Given passage

☆ ☆ ☆ ☆ ☆ ☆ ☆

MicroRNAs (miRNAs) are non-coding small RNAs of 19–25 nucleotides that have a crucial function in post-transcriptional regulation by binding to the 3′UTR of mRNA, inhibiting translation or mRNA degradation. It has been reported that as many as 30–60 % of protein-encoding genes may be regulated by miRNAs [3, 4]. Depending on their mRNA target, miRNAs can function as a tumor suppressor or promoter of oncogenesis. Many studies have focused on aberrantly expressed miRNAs and their effects on tumorigenesis. Human microRNA-30b (miR-30b), a member of miR-30 family, has been reported to be associated with various human malignancies. In TRAIL-resistant glioma cells, miR-30b expression is particularly increased and impairs TRAIL-dependent apoptosis by targeting caspase-3 [5]; High miR-30b expression in combination with other miRNAs significantly predicts a shorter recurrence-free survival in hepatocellular carcinoma [6]; Up-regulation of miR-30b plays a role in blocking of terminal B cell differentiation in primary central nervous system lymphoma (PCNSL) [7]; However, Van Laere et al. found that miR-30b was significantly down-regulated in breast cancer patients in comparison with non- inflammatory breast cancer [8]; Also in Ehrlich ascites tumor cells, miR-30b expression was low, contributing to the cells with drug-resistant phenotype [9]; miR-30b was significantly dysregulated between parathyroid carcinoma and parathyroid adenoma [10]. Thus the expression pattern of miR-30b is different due to various tumors. However, most of previous study reported miR-30b expression and function in different tumors; they didn’t distinguish miR-30b-5p from miR-30b-3p, two mature miRNAs spliced from 5′ or 3′ end of pre-miR-30b. miR-30b-5p may be a novel biomarker for pancreatic ductal adenocarcinoma [11]. Nevertheless, the expression profile and clinical significance of miR-30b-5p in gastric cancer are not clear, not to mention the mechanism that miR-30b-5p deregulation.
In the present study, we set out to evaluate the expression of miR-30b-5p in gastric cancer tissues and analyze its correlation with clinicopathological factors of gastric cancer patients, and the epigenetic mechanism of miR-30b-5p down-regulation in gastric cancer cell lines, which will provide a potential molecular therapeutic target for human gastric cancer.

☆ ☆ ☆ ☆ ☆ ☆ ☆

Supplied entries
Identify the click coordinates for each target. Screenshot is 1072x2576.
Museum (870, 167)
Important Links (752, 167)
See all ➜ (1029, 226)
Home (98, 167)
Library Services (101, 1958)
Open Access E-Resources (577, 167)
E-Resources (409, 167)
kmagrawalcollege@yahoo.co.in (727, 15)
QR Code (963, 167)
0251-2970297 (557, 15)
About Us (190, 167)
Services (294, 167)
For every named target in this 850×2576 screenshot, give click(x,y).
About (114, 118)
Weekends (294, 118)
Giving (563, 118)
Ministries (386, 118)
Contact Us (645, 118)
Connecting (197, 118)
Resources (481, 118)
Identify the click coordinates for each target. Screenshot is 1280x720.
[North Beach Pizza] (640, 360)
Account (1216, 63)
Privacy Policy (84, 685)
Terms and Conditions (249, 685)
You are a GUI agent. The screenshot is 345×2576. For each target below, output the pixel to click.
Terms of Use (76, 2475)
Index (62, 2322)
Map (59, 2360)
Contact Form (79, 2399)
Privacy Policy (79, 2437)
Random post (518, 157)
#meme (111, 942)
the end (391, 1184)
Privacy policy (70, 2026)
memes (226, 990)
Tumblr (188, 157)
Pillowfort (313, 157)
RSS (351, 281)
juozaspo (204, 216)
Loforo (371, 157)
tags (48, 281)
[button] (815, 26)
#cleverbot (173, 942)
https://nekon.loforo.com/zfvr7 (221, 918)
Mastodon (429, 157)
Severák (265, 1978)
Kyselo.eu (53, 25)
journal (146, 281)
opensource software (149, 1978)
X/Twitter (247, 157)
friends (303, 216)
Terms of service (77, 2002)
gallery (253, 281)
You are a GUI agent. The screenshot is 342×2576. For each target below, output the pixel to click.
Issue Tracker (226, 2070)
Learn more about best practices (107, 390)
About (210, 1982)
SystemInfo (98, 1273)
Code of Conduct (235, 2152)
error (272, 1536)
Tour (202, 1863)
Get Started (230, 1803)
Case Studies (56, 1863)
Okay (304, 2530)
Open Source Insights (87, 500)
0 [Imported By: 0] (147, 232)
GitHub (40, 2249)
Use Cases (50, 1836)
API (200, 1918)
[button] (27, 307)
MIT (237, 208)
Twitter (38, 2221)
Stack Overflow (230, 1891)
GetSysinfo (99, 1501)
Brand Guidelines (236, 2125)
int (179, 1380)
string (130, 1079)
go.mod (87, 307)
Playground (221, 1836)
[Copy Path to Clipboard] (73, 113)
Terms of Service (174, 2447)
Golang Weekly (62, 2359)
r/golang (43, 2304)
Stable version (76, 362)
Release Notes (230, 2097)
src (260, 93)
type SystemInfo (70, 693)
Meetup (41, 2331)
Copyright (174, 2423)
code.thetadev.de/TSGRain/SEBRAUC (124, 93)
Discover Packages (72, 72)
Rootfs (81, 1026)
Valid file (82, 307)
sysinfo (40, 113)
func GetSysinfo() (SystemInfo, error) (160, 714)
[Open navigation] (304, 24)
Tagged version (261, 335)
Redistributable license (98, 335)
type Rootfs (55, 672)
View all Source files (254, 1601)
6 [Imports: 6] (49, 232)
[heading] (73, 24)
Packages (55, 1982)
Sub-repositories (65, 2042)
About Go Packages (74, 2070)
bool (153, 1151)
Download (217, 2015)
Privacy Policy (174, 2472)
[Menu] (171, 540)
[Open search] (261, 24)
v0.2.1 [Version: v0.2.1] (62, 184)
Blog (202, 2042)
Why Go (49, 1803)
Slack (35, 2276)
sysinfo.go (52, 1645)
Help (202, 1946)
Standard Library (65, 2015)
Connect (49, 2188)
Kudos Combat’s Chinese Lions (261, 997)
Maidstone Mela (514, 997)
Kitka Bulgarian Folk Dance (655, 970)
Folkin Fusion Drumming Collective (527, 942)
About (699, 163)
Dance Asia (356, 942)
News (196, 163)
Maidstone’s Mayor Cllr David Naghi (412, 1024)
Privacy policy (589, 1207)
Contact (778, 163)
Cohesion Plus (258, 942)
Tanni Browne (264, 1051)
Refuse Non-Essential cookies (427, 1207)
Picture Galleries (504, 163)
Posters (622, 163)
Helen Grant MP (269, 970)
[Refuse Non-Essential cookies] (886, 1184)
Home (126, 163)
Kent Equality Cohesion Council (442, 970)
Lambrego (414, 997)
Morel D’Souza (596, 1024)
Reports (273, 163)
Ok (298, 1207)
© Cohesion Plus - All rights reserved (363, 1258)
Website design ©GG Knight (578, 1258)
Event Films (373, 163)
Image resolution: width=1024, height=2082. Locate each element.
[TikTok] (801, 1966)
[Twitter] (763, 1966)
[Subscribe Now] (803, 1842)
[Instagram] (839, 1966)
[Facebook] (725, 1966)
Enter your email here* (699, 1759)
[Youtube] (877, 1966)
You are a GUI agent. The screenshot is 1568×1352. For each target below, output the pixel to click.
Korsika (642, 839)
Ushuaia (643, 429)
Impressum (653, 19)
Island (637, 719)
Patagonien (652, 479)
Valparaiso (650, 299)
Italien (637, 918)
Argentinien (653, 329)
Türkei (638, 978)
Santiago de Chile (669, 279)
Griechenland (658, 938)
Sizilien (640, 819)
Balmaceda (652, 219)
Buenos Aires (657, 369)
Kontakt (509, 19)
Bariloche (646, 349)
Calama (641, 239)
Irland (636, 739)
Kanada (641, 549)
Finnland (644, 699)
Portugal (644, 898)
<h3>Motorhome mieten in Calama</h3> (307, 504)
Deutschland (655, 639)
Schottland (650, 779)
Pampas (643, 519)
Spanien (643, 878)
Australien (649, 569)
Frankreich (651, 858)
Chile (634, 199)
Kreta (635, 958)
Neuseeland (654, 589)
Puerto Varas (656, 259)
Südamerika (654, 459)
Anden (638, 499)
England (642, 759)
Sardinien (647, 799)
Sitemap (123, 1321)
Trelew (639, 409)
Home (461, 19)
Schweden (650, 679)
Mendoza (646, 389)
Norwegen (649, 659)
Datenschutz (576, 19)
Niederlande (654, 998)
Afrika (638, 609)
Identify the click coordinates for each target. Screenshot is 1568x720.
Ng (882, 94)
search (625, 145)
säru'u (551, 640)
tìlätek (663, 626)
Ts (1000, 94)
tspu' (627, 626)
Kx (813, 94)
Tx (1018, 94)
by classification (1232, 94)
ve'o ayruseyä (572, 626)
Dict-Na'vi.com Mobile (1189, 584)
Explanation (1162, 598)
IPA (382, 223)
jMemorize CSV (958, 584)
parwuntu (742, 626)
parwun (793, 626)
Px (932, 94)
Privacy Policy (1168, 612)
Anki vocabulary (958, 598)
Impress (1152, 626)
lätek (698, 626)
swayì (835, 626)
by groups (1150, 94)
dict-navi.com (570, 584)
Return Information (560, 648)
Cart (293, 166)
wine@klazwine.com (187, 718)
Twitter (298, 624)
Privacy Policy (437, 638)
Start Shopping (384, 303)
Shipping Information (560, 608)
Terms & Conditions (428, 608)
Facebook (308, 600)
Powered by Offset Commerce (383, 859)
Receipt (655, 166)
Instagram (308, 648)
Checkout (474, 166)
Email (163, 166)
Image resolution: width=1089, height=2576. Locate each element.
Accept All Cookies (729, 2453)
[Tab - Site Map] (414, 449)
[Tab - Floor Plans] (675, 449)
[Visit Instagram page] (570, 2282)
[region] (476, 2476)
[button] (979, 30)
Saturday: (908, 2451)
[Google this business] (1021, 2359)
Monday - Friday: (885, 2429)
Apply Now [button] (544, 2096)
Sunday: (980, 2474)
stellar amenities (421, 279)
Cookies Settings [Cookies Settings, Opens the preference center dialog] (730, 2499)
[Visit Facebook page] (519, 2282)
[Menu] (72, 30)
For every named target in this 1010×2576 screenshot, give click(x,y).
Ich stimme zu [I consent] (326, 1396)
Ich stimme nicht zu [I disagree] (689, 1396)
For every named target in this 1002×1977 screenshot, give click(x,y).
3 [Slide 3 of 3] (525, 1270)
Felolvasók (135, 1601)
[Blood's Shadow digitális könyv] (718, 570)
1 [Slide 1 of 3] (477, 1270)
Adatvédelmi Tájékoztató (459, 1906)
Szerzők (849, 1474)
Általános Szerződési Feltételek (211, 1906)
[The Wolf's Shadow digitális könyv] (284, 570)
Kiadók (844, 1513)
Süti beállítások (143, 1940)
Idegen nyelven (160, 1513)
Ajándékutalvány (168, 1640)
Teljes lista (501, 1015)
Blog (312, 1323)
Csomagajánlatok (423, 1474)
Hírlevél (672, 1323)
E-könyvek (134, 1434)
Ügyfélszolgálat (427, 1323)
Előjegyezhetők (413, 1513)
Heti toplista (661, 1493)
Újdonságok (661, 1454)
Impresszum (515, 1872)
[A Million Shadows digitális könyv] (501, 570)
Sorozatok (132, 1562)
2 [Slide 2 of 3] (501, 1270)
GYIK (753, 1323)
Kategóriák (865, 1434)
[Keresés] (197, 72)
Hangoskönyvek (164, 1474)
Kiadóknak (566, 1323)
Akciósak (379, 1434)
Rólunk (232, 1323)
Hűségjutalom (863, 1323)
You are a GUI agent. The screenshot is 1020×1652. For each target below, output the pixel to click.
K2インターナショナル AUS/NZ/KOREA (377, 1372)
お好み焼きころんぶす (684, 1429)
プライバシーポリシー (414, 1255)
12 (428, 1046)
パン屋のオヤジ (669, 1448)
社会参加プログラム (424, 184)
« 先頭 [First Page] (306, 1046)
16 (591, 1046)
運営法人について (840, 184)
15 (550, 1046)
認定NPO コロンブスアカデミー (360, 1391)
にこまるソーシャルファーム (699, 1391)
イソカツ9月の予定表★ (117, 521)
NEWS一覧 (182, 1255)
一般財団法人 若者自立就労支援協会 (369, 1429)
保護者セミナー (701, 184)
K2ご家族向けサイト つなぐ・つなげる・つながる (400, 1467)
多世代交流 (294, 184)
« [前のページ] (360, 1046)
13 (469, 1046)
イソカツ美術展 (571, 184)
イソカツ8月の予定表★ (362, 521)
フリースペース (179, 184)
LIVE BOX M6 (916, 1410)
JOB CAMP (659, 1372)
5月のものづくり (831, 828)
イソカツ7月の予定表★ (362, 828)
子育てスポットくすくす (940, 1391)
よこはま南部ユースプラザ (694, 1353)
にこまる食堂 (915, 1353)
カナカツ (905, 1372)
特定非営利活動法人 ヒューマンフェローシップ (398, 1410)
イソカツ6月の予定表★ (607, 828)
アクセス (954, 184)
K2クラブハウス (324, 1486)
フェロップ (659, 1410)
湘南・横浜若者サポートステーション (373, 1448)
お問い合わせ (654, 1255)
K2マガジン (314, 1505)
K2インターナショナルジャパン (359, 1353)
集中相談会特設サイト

☆ ☆ ☆ ☆ ☆ ☆ ☆

What to work on
1. Can you write down everything in the miR-30b passage from "In the present" down to "human gastric cancer."?
2. Could you carry the passage on miR-30b in gastric cancer forward from its last sentence?

Responses per task
1.
In the present study, we set out to evaluate the expression of miR-30b-5p in gastric cancer tissues and analyze its correlation with clinicopathological factors of gastric cancer patients, and the epigenetic mechanism of miR-30b-5p down-regulation in gastric cancer cell lines, which will provide a potential molecular therapeutic target for human gastric cancer.

2.
Materials and methods
Cell culture and tissue specimens
Human gastric adenocarcinoma cell lines AGS, MGC-803, SGC-7901, BGC-823 were purchased from the Cell Bank of Chinese Academy of Sciences. Cells were routinely cultured with RPMI-1640 medium supplemented with 10 % fetal bovine serum at 37 °C in a humidified atmosphere with 5 % CO2. Gastric cancer and adjacent non-cancerous tissue specimens were obtained from the 3rd Affiliated Hospital of Harbin Medical University. The samples and our study were approved by the Committees for Ethical Review of Research at the 3nd Affiliated Hospital of Harbin Medical University in China and the patients signed informed consent forms. The clinicopathological features are shown in Supplementary Table 1.
Real-time reverse transcriptase quantitative PCR (qRT-PCR)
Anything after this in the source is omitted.